Romney says mob links spurred official's ouster
Testifies that ex-commissioner agreed to resign
Former governor Mitt Romney testified yesterday that he respected a longtime ally he hired as state civil service commissioner in 2003, but demanded his ouster after learning he had bought property and obtained a mortgage from a Boston Mafia boss years earlier.
Calling the real estate deal "very troubling," Romney said he directed his top aides to give William P. Monahan a chance to resign from his job of one month on Aug. 28, 2003. When staff members reported that Monahan had verbally agreed to step down, Romney said he called him at his Belmont home that night to thank him.
"He's a person I like and respect," said Romney, recalling that he expressed sympathy and appreciation to Monahan, a former Belmont selectman he had known for about 25 years, and offered to help him find a job in the private sector. "I knew this would be difficult for him."
Romney, who is being sued by Monahan in federal court in Boston for wrongful termination without due process, testified for nearly an hour and rebutted Monahan's assertion that he never resigned and was summarily forced out.
Appearing calm and amicable on the stand, the former Republican presidential candidate testified that when he thanked him for resigning, Monahan never suggested that he had not stepped down.
Monahan, 75, who is also suing four members of Romney's former administration, testified earlier that he received a call from a Globe reporter on Aug. 28, 2003, asking him about a real estate purchase he had made decades earlier from former New England Mafia underboss Gennaro "Jerry" Angiulo, who ran the rackets in Boston for decades and was convicted in 1986 of federal racketeering, murder, extortion, and other crimes.
Monahan said that he and a partner purchased 253 Tremont St. in the Theatre District in 1980 for $260,000 from Huntington Realty Trust, which was controlled by Angiulo and his brothers.
Monahan said they made an $80,000 down payment and obtained a $180,000 mortgage from Angiulo, which they paid off in 1989. He said he sold his interest in the property a year later.
Yesterday, the former governor said that Monahan had not disclosed the real estate deal when applying for the civil service job and that he and his staff learned of it through a Globe inquiry.
Romney said he was unaware that the deal had been reported in a Belmont newspaper in 1992.
"It was my hope that people on this [civil service] commission would have the kind of respect you associate with a judge," said Romney, adding that he was concerned that Monahan's prior financial relationship with an organized crime leader would have a negative effect on the commission.
"Had I known about it, I wouldn't have appointed him in the first place," Romney said.
During cross-examination by Monahan's lawyer, Richard J. Hayes, Romney confirmed that Monahan gave him advice and assistance in the 1990s when the Mormon church he belongs to was dealing with zoning issues and public opposition while trying to build a temple in Belmont.
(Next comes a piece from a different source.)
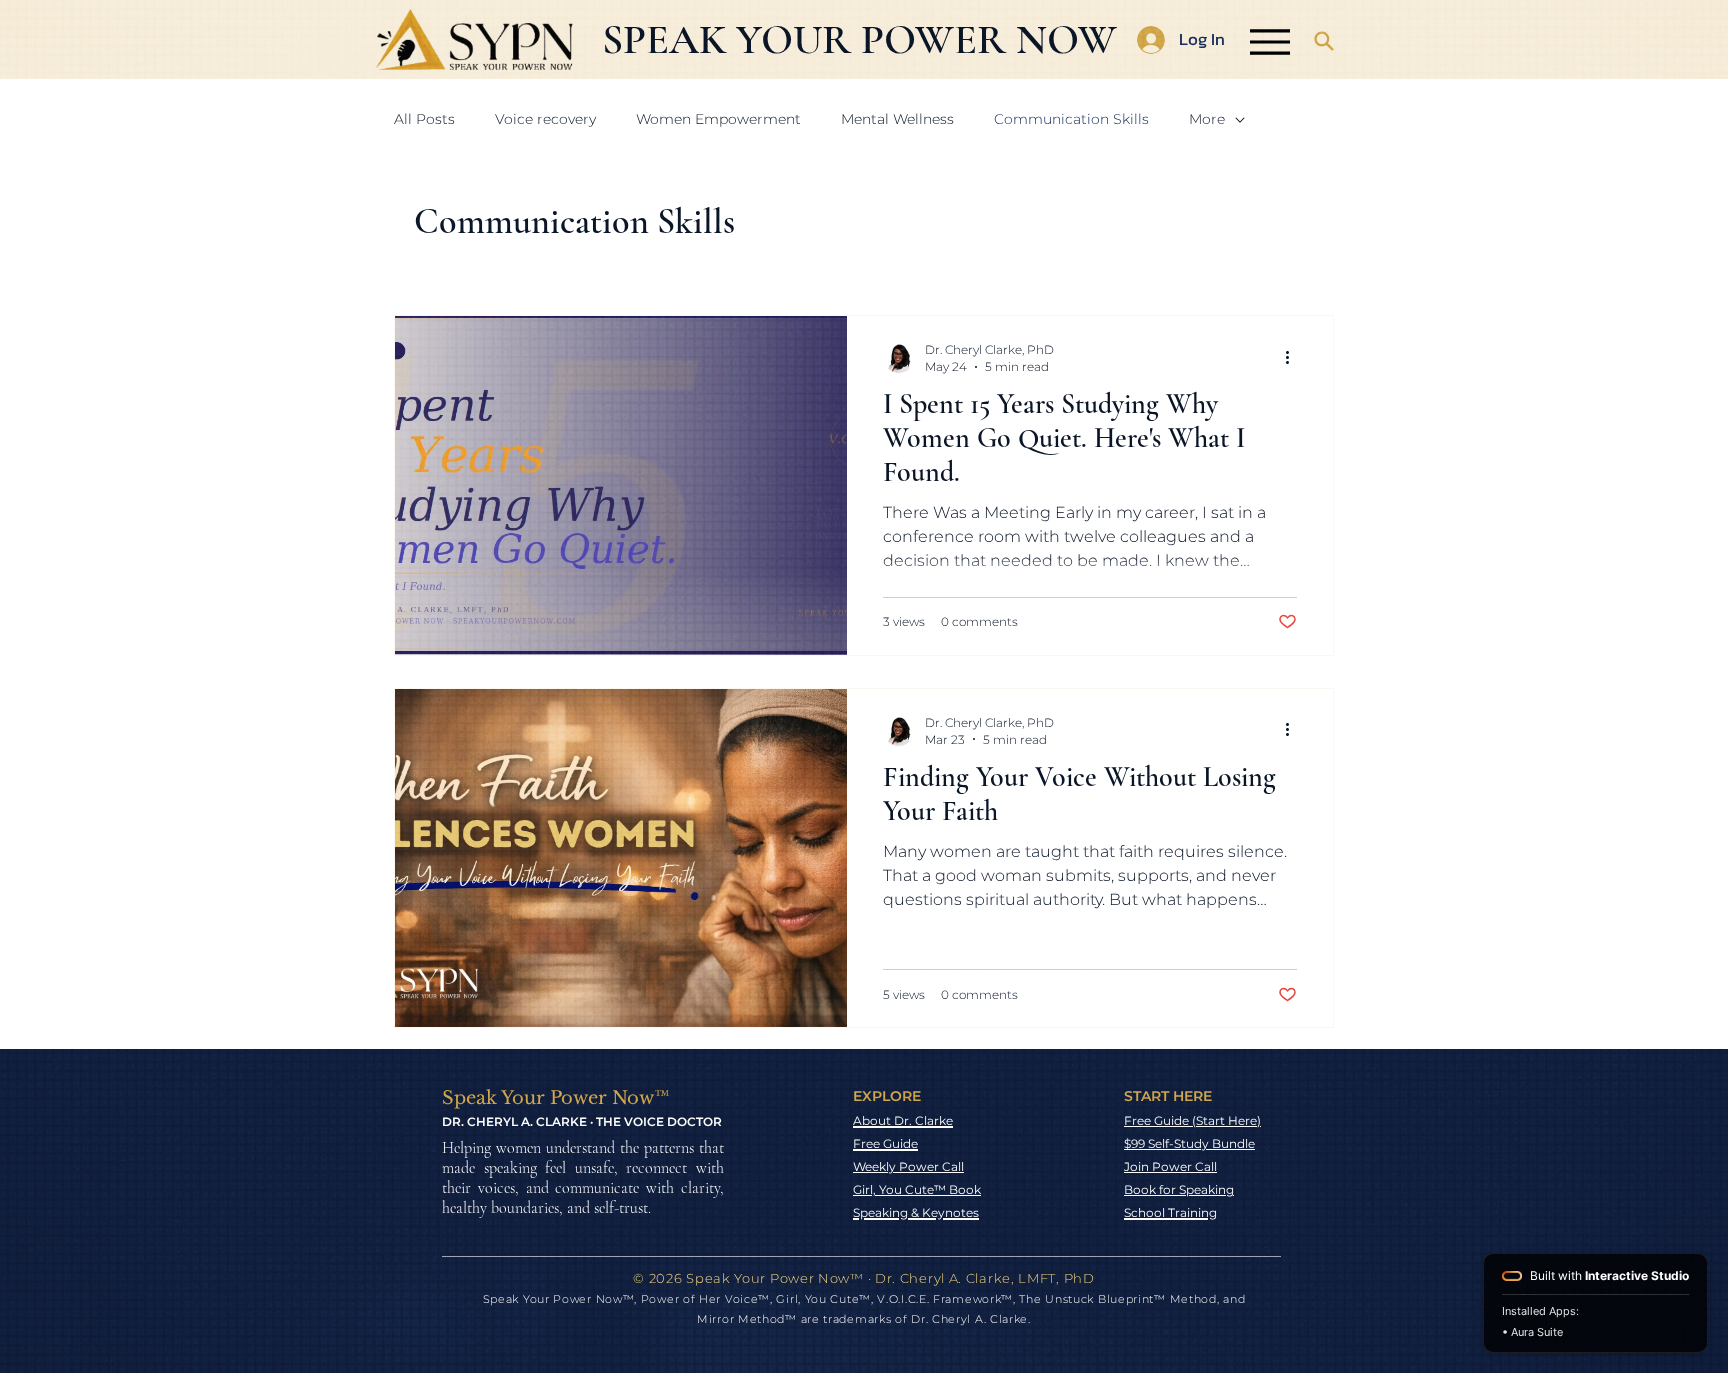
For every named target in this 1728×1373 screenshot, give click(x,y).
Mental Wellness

At the time, Monahan was chairman of the Board of Selectmen.
Hayes grilled Romney about why he didn't let Monahan explain the deal with Angiulo before calling for his resignation and why he had a staff member deliver the news that the administration wanted him to quit.
He also suggested that Monahan was in a difficult position that was brought on by Romney.
"No," Romney said, "in a difficult position brought on by himself."
The other Romney aides being sued, Spencer Zwick, who was deputy chief of staff; Eric Fehrnstrom, communications director; Shawn Feddeman, who also handled communications; and Nicholas Tzitzon, personnel director, all testified yesterday that Monahan agreed to resign.
Monahan's two daughters, who also took the stand yesterday, testified that he has been distraught since losing his job.
"He has been like a shell of himself," said Julie Brady, who lives next door to her parents. "My father is a different man than he was on Aug. 28, 2003."
US District Judge Nancy Gertner, who is presiding over the jury-waived trial, said she expects the case to finish Tuesday, when testimony will resume, followed by closing arguments.